§ **Work to be completed**
Format the stretch of the records from the line containing "Where should I" through the line containing "tap(67, 201)" as a JSON list of strings, one string per line, skipping blank lines. Leave the pictures out of the list.

§ **Data listing**
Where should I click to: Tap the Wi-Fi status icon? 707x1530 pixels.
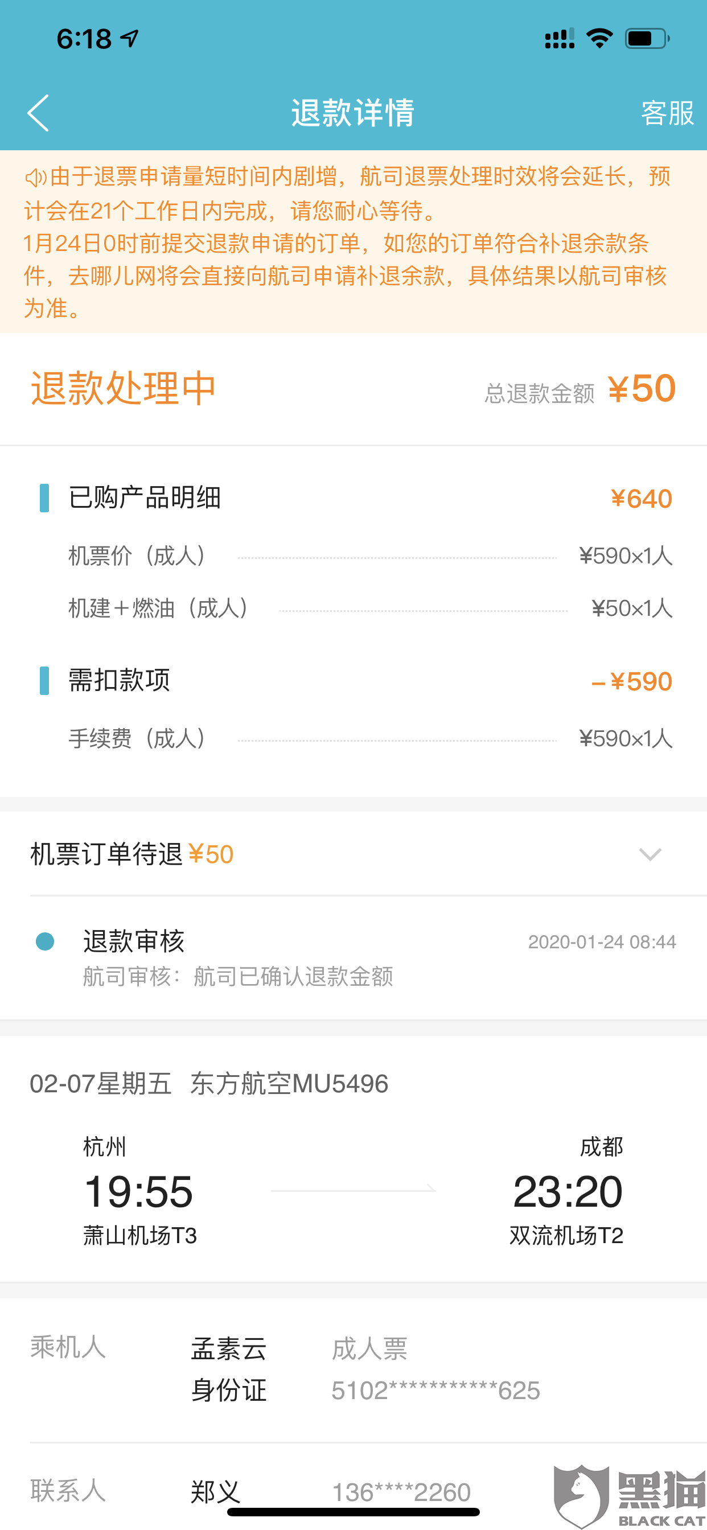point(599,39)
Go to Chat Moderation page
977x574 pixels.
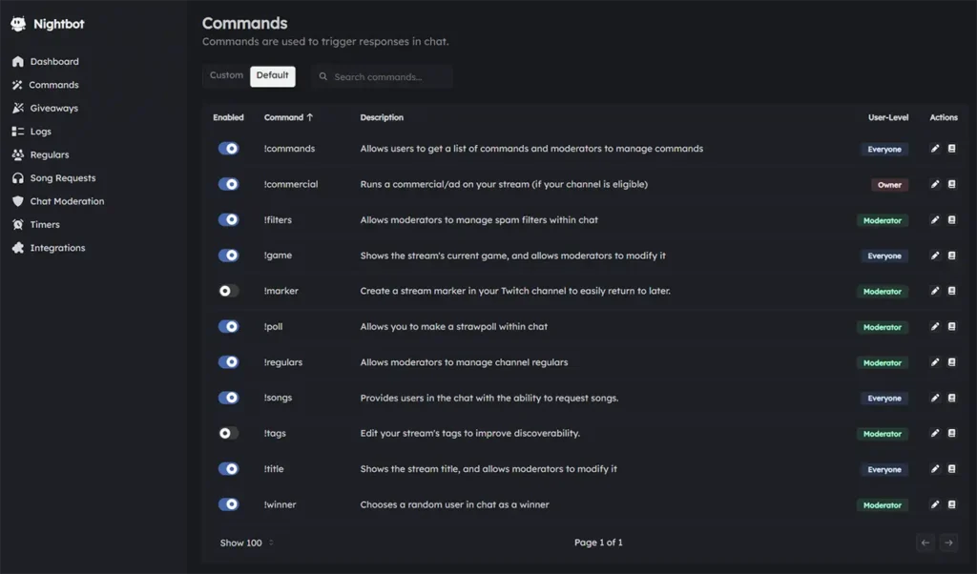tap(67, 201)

...

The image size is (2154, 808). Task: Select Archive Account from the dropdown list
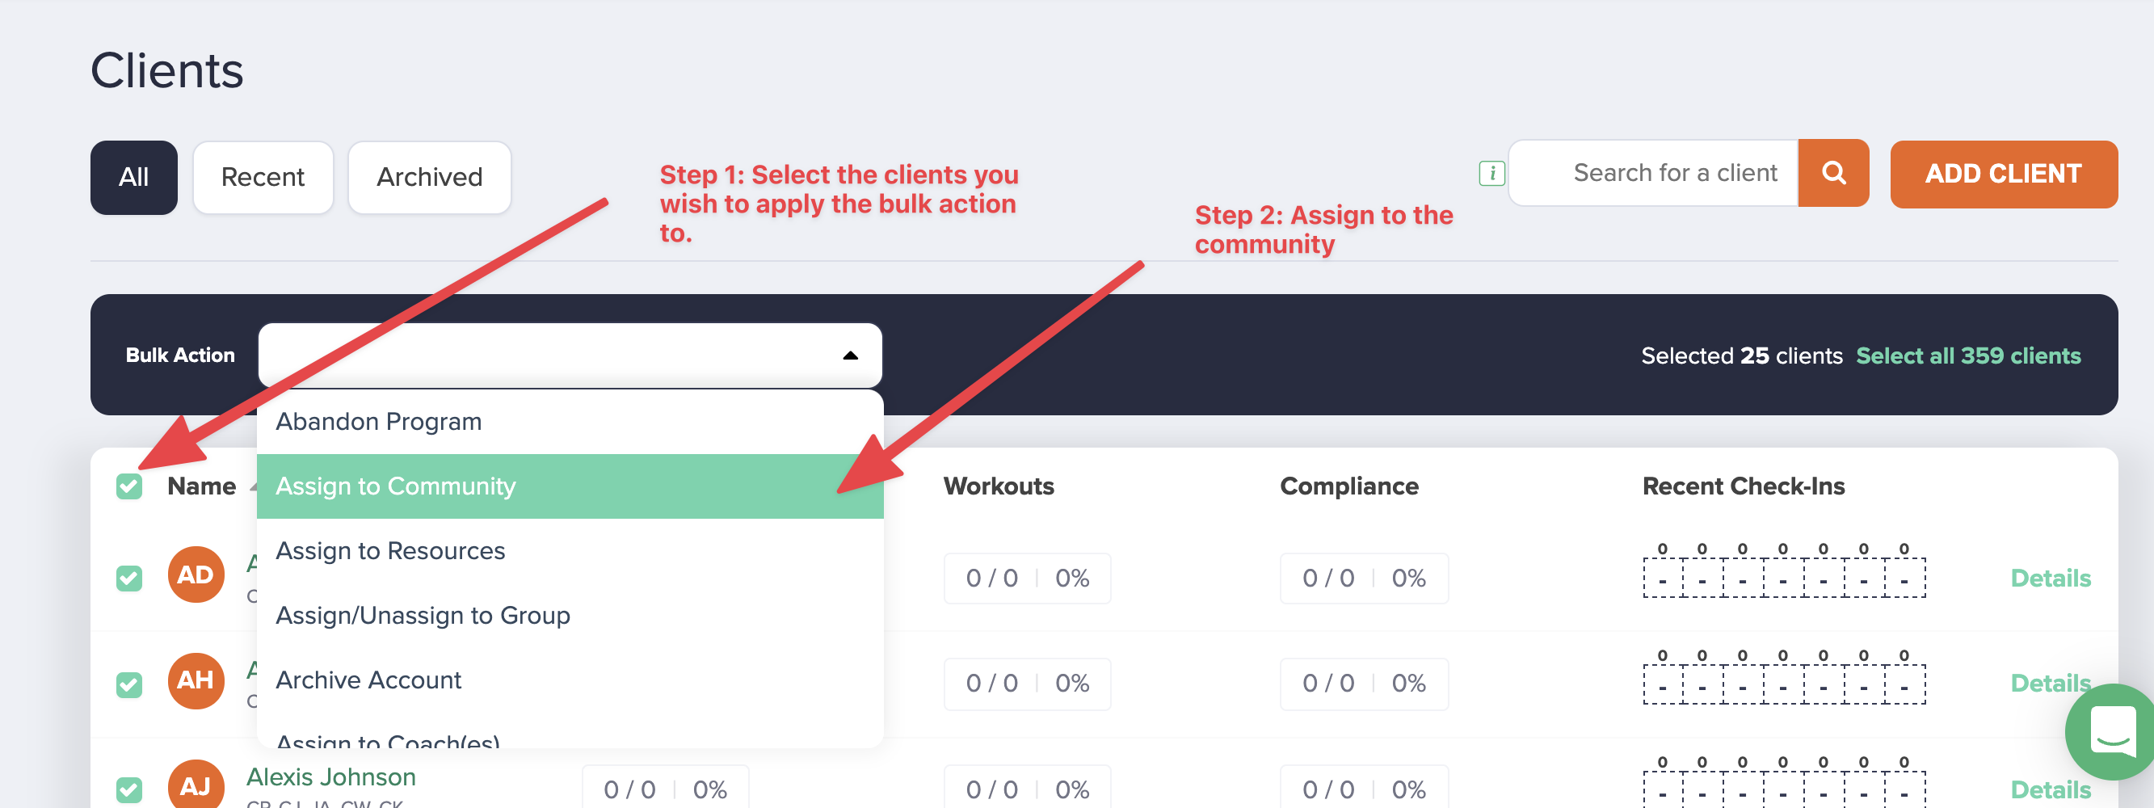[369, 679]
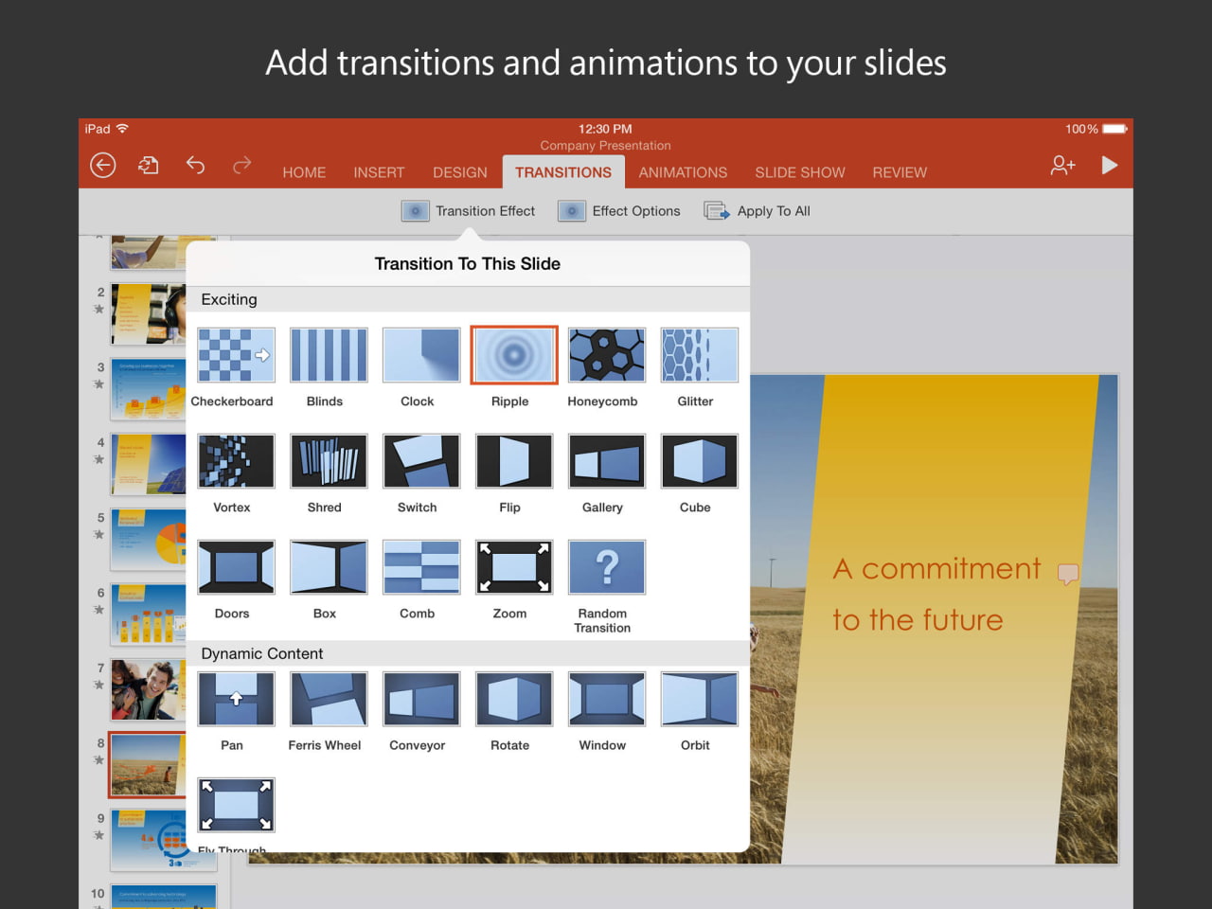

* * *

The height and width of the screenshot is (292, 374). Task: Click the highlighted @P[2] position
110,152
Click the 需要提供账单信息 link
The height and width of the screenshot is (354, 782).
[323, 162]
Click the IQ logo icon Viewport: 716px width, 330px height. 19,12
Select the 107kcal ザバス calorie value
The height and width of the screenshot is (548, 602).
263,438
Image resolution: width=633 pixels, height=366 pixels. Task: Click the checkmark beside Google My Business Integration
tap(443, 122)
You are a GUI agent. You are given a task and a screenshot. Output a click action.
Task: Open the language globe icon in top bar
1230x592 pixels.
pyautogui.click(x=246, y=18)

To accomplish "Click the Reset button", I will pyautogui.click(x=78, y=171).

§ **The solution**
[
  "Where should I click to: Tap the Wi-Fi status icon? 707x1530 pixels.",
  "point(599,39)",
  "Go to Chat Moderation page",
  "977x574 pixels.",
  "tap(67, 201)"
]